The function that contains the logic to transform a stream message into model imput and target data (x ,y).

Both output, x or y, can be None what means it should not be added to the context.

The target data y can be delayed. Although we are sending x and y at the same time, it does not mean that y is the corresponding target value of x. However, input data and target data should be in order: y_i is the target value of x_i. So the first target data sent (y_0) corresponds with the first input sent (x_0).

Parameters:

Name Type Description Default
message list

message received from the stream

required

Exceptions:

Type Description
NotImplementedError

This is an abstract method which should be implemented.

Returns:

Type Description
x (list)

instance of model's input data. y (list): instance of model's target data.

Source code in ADLStream/data/base_stream_generator.py
@abstractmethod
def preprocess(self, message):
    """The function that contains the logic to transform a stream message into 
    model imput and target data `(x ,y)`. 

    Both output, `x` or `y`, can be `None` what means it should not be added to
    the context. 

    The target data `y` can be delayed.

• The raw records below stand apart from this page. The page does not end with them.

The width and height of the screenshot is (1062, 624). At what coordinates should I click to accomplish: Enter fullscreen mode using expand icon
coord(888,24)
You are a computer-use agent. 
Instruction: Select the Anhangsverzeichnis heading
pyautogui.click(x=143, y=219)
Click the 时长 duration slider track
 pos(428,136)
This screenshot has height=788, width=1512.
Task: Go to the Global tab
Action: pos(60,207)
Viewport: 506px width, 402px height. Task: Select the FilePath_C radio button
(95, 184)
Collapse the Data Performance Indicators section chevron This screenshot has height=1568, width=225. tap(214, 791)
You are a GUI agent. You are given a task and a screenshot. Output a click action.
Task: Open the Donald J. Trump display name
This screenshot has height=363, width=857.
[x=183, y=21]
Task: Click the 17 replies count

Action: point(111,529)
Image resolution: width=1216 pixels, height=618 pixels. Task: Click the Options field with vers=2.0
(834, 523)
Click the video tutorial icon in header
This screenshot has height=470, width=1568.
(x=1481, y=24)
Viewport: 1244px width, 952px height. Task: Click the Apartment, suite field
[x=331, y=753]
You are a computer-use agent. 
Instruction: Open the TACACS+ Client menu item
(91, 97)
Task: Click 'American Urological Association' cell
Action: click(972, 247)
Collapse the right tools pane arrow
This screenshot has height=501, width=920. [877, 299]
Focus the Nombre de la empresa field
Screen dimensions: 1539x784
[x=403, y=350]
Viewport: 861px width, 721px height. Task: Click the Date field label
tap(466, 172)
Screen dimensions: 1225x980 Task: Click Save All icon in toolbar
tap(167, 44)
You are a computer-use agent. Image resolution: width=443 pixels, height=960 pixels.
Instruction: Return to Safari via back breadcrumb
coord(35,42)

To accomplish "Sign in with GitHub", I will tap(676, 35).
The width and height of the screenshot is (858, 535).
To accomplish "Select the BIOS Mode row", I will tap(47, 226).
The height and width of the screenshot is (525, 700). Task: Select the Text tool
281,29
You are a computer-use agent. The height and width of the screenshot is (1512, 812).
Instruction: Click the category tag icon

Although we are sending `x` and `y` at 
    the same time, it does not mean that `y` is the corresponding target value
    of `x`. However, input data and target data should be in order: `y_i` is the
    target value of `x_i`. So the first target data sent (`y_0`) corresponds with
    the first input sent (`x_0`).

    Args:
        message (list): message received from the stream

    Raises:
        NotImplementedError: This is an abstract method which should be implemented.

    Returns:
        x (list): instance of model's input data.
        y (list): instance of model's target data.
    """
    raise NotImplementedError("Abstract method")

run(self, context)

The function that sends data to ADLStream framework

It gets messages from the stream, preprocesses them and sends to the specific ADLStream context.

Parameters:

Name Type Description Default
context ADLStream.ADLStreamContext

context where to send the stream data

required
Source code in ADLStream/data/base_stream_generator.py
def run(self, context):
    """The function that sends data to ADLStream framework

    It gets messages from the stream, preprocesses them and sends to the specific 
    ADLStream context.

    Args:
        context (ADLStream.ADLStreamContext): context where to send the stream data
    """
    self.stream.start()
    message = self.next(context)
    while message is not None:
        (x, y) = self.preprocess(message)
        if x is not None or y is not None:
            x = self._perform_preprocessing_steps(x)
            context.add(x, y)
        message = self.next(context)